(1945 year)
Escort artillery is a historical term of the Great Patriotic War , which designated individual artillery guns, as well as units of regimental , battalion and attached self-propelled artillery , intended for direct fire support of advanced units leading the offensive [1] [2] [3] [4] .
In accordance with modern concepts, the tasks of directly supporting the advancing troops are no longer the prerogative of escort artillery ; they are carried out by self-propelled artillery, mobile artillery systems from the regiment and battalion artillery, recoilless guns and ATGM systems [3] .
Content
- 1 combat use
- 2 notes
- 3 Further reading
- 4 References
Combat use
The escort artillery consisted of fire weapons capable of acting in tactical and technical parameters and organizational data in the battle formations of the advancing infantry and tanks, moving with them and suppressing targets in their interests [3] [4] . Its main tasks were the destruction of enemy forces, delaying the development of the offensive, repelling counterattacks and ensuring consolidation at the captured lines [3] ; as a rule, she fired direct fire [1] [2] .
During the battles on the fronts of the Great Patriotic War, the Soviet troops widely practiced the following procedure for using self-propelled artillery escort guns: self-propelled artillery regiments operated in conjunction with tanks of direct infantry support and were assigned to tank units in a batch mode so that one self-propelled gun would provide one or two tanks with fire support [5 ] . Before the attack, self-propelled guns escorts lined up behind the first line of tanks and attacked with rifts from line to line, following the line of tanks at a distance of no more than 400 meters, firing from a place or from short stops [5] . If the infantry support tanks were lined up in two echelons, then the self-propelled guns escort supported the first of them with fire, which went on the attack together with the motorized rifle of tank brigades [5] . The second echelon of tanks advanced after them, acting from the battle formations of the first echelon of infantry [5] .
Notes
- ↑ 1 2 Artillery escort // Glossary of missile and artillery terms / Ed. V.M. Mikhalkin . - Moscow: Military Publishing House, 1988 .-- S. 20.
- ↑ 1 2 Artillery escort // Military Encyclopedic Dictionary. - Moscow: Military Publishing House of the Ministry of Defense of the USSR Union, 1986. - P. 50. - 863 p. - 150,000 copies.
- ↑ 1 2 3 4 Artillery escort // Great Soviet Encyclopedia / A. M. Prokhorov. - 3rd edition. - The Great Soviet Encyclopedia, 1970. - T. 2. - S. 271. - 632 p.

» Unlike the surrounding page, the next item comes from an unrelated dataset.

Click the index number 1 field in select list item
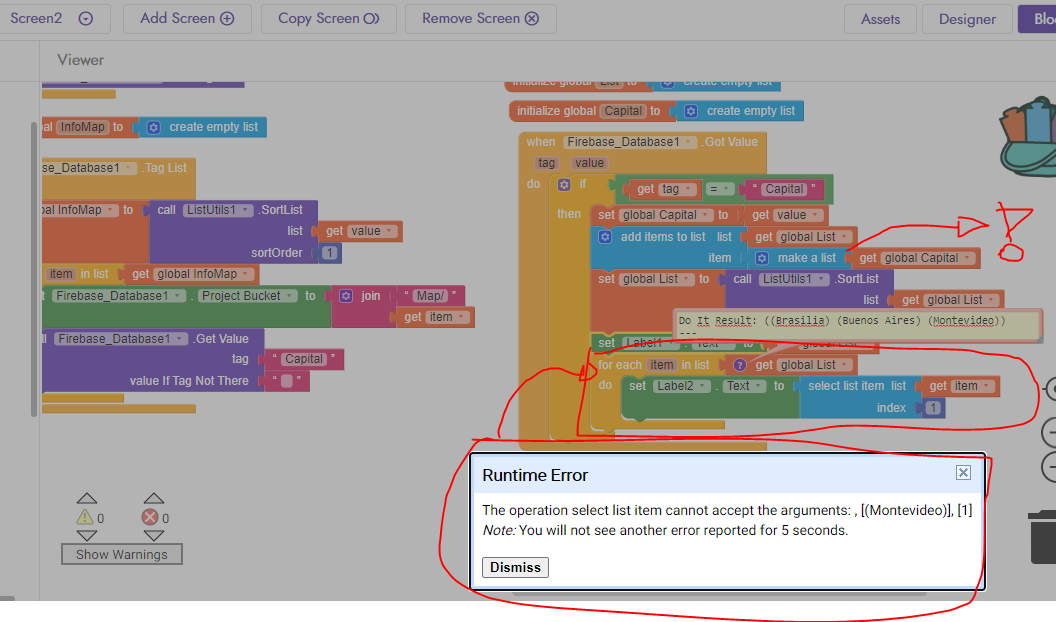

- ↑ 1 2 Artillery escort // Brief dictionary of operational tactical and general words (terms) / Ed. B. N. Morozov. - Moscow: Military Publishing, 1958.
- ↑ 1 2 3 4 Mityushkin A. A. Combat use of tanks in the offensive of an infantry division based on the experience of the Great Patriotic War // News of the Voronezh State Pedagogical University. - 2016. - T. 270 , No. 1 . - S. 141-146 .
Further reading
- Err, F.-J. Division artillery // Artillery in the past, present and future. - 2nd. - Moscow: Military Publishing House of the NPO of the USSR, 1941 .-- 348 p. - (Commander's library).
Links
- A. Meretskov. Artillery in a tank formation . armor.kiev.ua . "Modeller-Constructor" No. 5 for 1973. Date of treatment June 15, 2017.